Seiring dengan perkembangan teknologi, pembuatan rehal telah berkembang pesat. Demikian pula dengan motif dan ornamen yang menghiasi rehal. Di negara tetangga Malaysia misalnya, rehal telah menjadi industri rumahan yang menghasilkan omset jutaan ringgit.

Tapi tahukah Anda, salah satu pemasok rehal untuk negara tetangga itu, ternyata pengrajinnya ada di Dusun I, Nagori Panduman, Kec. Raya Kahean, Kab. Simalungun. Sejak 1993, Muhammad Suhadi alias Amat Tukir, 37, menggeluti dunia ukir mengukir kayu yang salah satu produknya adalah rehal.

Ditemui di lokasi kerjanya yang sederhana, Rabu pekan lalu, Suhadi sejak lama bersama beberapa pekerjanya memproduksi rehal guna memenuhi permintaan pengumpul (eksportir) rehal berada di Kota Tebingtinggi. Rehal-rehal buatan Suhadi kemudian oleh eksportir itu dikirim ke rekanan bisnisnya di Malaysia dan beberapa negara Islam lainnya. Saat ini, sepengetahuan Suhadi, hanya dia dan pengrajin lainnya di Tanjung Kasau, Kab. Batubara yang tetap membuat rehal.

Dengan peralatan manual, Suhadi bersama lima pekerja outsourcing terdiri dari pelajar SMA, mampu memproduksi sekira 50 hingga 60 sheet rehal per hari. Jumlah itu, bisa tercapai di saat permintaan rehal meningkat, misalnya dua bulan menjelang Ramadhan, setiap tahunnya. Namun, di hari-hari biasa, produksi rehal hanya berkisar 100 sheet per minggu.

Biaya pengadaan bahan baku hingga pengolahan sampai selesai, mencapai Rp16 ribu per sheet.
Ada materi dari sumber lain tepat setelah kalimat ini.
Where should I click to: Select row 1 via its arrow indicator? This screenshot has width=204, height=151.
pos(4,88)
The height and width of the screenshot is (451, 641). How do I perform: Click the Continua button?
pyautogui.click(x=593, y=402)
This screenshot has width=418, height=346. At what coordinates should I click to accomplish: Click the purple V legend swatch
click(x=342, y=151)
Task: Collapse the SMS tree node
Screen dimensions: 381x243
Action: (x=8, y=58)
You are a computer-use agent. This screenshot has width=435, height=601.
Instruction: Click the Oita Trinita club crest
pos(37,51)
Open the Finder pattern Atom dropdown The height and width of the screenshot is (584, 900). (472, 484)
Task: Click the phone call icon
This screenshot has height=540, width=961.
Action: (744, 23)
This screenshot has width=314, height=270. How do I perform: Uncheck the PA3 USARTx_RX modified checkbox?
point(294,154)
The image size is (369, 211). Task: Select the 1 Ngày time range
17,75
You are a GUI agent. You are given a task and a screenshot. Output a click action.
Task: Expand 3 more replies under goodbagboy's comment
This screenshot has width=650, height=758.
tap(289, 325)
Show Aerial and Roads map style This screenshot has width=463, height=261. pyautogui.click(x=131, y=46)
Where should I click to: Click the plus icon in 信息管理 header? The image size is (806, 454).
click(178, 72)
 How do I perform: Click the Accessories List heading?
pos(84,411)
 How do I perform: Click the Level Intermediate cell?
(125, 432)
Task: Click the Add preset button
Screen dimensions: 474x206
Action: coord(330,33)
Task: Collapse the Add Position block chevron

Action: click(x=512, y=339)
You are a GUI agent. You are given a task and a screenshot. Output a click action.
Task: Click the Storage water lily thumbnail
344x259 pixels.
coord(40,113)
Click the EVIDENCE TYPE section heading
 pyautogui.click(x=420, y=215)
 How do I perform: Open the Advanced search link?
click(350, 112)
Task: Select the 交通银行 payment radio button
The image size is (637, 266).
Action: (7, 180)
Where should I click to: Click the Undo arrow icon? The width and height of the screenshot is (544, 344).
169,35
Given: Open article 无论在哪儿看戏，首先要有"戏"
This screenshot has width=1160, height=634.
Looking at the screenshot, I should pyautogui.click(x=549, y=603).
Biaya itu, dikeluarkan untuk pengadaan bahan kayu serta upah pekerja lepas serta biaya transportasi. “Ongkos pengrajin saja untuk satu sheet sampai selesai lima ribu perak,” kata Suhadi. Sedangkan penjualan Rp19 ribu per sheet. Dengan demikian, Suhadi hanya memperoleh untung Rp3 ribu per sheet.

Belakangan, Suhadi mengeluhkan sulitnya mendapatkan bahan baku pembuatan rehal. Kayu yang baik untuk pembuatan rehal, kata dia, adalah kayu jelutung, dosi dan kayu kemiri. Tapi jenis kayu itu, merupakan kayu hutan yang untuk mendapatkannya harus melalui administrasi yang rumit. “Dari ujung kampung sana saja ada kayu mau diambil, mengurusnya minta ampun payahnya,” keluh tamatan SMAN 1 Kota Tebingtinggi itu.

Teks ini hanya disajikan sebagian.